RECORDS FOR THE TASK START

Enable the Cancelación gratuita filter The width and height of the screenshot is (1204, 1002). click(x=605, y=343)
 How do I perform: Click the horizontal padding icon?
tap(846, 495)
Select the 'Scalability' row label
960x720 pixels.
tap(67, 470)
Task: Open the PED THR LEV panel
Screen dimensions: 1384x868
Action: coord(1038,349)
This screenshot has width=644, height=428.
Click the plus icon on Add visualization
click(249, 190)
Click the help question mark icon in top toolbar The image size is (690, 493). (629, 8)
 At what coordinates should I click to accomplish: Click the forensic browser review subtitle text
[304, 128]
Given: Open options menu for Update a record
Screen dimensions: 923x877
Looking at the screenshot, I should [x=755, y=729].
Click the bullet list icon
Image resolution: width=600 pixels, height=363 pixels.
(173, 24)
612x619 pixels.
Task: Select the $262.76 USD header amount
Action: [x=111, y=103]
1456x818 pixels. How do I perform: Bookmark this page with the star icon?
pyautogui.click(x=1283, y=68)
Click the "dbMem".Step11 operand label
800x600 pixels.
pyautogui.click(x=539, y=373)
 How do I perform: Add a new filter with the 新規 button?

RECORDS FOR THE TASK END

» EXERCISE DETAILS
Look through the entries above and report each line where the string "filter" occurs.

» FINISHED TASK
Enable the Cancelación gratuita filter The width and height of the screenshot is (1204, 1002). click(x=605, y=343)
 How do I perform: Add a new filter with the 新規 button?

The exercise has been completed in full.